Chest x-ray tuberculosis screening vans look likely to return to U.K. streets after a 40-year hiatus. The mobile units would target known TB “hot spots” in a bid to accelerate detection and treatment of the highly contagious disease.
Chest x-ray tuberculosis screening vans look likely to return to U.K. streets after a 40-year hiatus. The mobile units would target known TB "hot spots" in a bid to accelerate detection and treatment of the highly contagious disease.
A pilot trial of a mobile x-ray van among high-risk groups has demonstrated its ability to find cases of active - and hence infectious - TB. Results of the study were presented in November at the British Thoracic Society meeting in London. Government health officials have requested that the technology be evaluated for possible nationwide rollout.
Prompt TB detection and monitoring is problematic because incidence is clustered among individuals with poor access to health and social services such as prisoners, asylum seekers, and the homeless. Identification of TB is also complicated by the high prevalence of drug users, alcoholics, and heavy smokers within these population groups. Classic signs - coughing, night sweats, and weight loss - may be shared by the whole group, while skin tests could be hard to interpret.
Chest radiography is an effective method of spotting active TB. And the use of mobile units means that health professionals can diagnose difficult-to-reach individuals on the spot, according to Dr. Alastair Story, a researcher with the U.K. Health Protection Agency's Communicable Disease Surveillance Centre.

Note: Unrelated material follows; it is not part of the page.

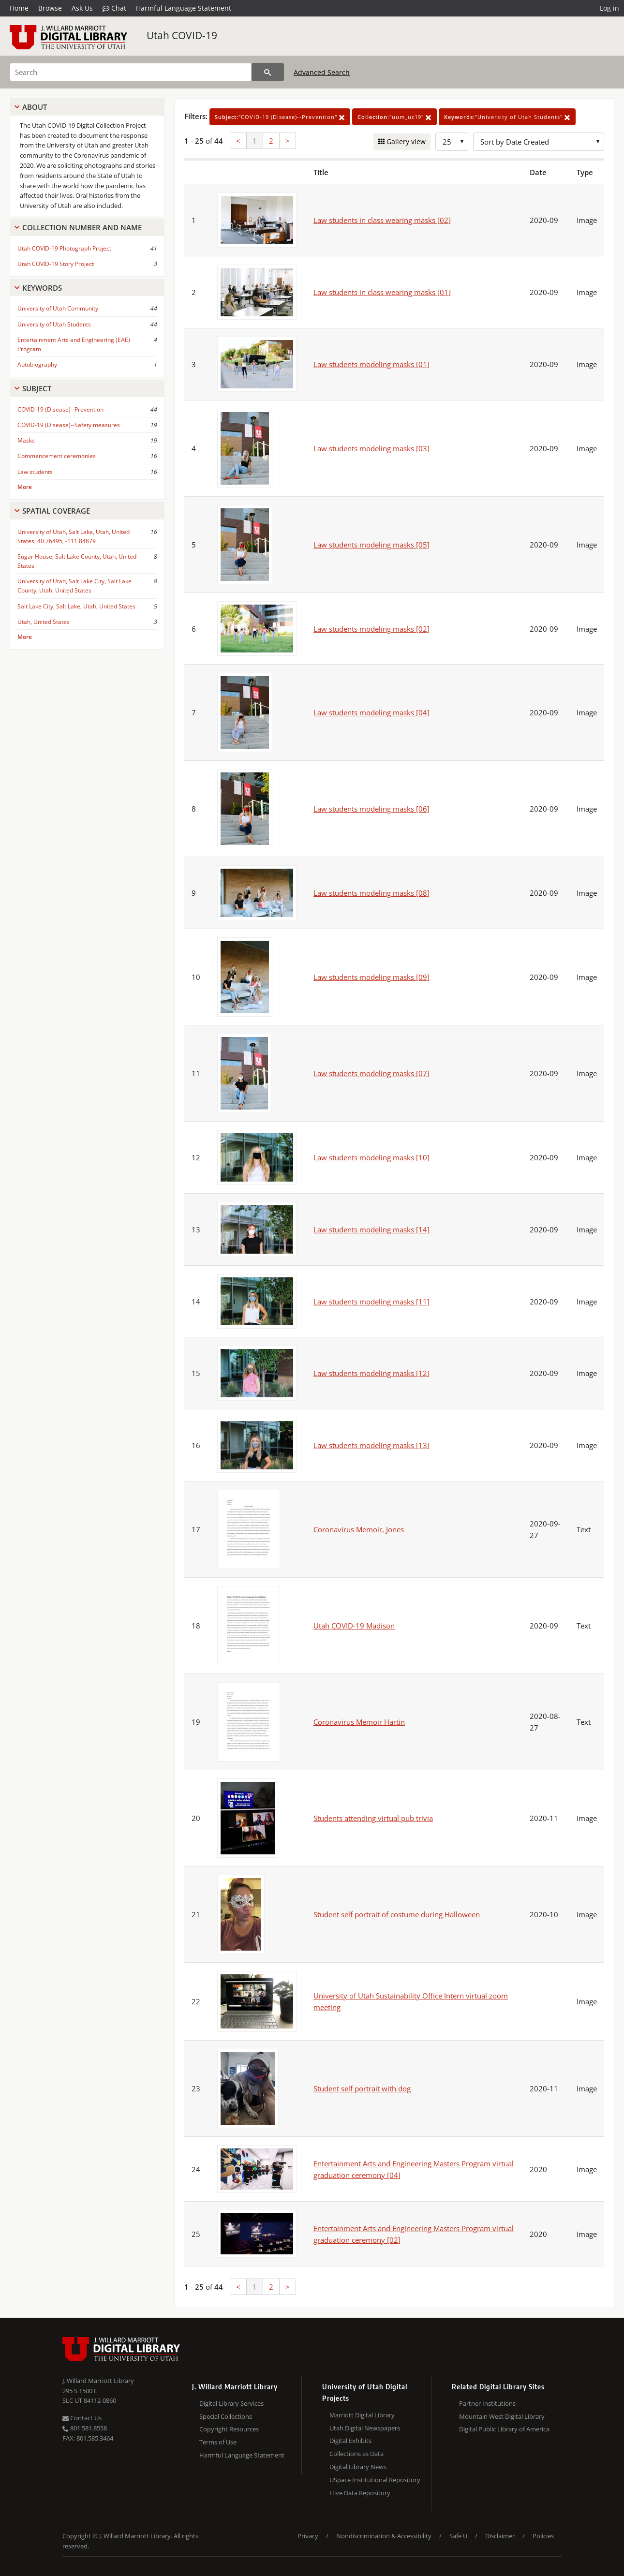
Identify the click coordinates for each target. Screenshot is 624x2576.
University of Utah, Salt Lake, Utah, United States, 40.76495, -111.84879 (73, 536)
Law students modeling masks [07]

"Sometimes you are only going to get one chance at screening," he said. "You can make the diagnosis there and then, with the person right there. You can tune your index of suspicion to a level where you are not inundating the local services with unnecessary referrals."
Story and colleagues borrowed a digital mobile x-ray van for their trial from the Netherlands, where radiography-based TB screening is routine for populations with an incidence over 50 per 100,000. The DR unit produces far less radiation than systems used in vans of the 1950s and 1960s and around 1/10 of a conventional chest x-ray.
The team acquired 577 chest x-rays from men at three London hostels, two drop-in centers, and a prison and referred 23 cases for further investigation. Three of these turned out to be active TB. This equates to a TB rate of 520 per 100,000, compared with the national rate of 13 per 100,000.
The U.K. department of health is now funding a complete evaluation of the role of digital x-ray vans in TB screening. Assessment will focus on ability of targeted chest radiography to help control infection rates, economic viability, impact of likely referrals on local chest clinics, and acceptability to the target population.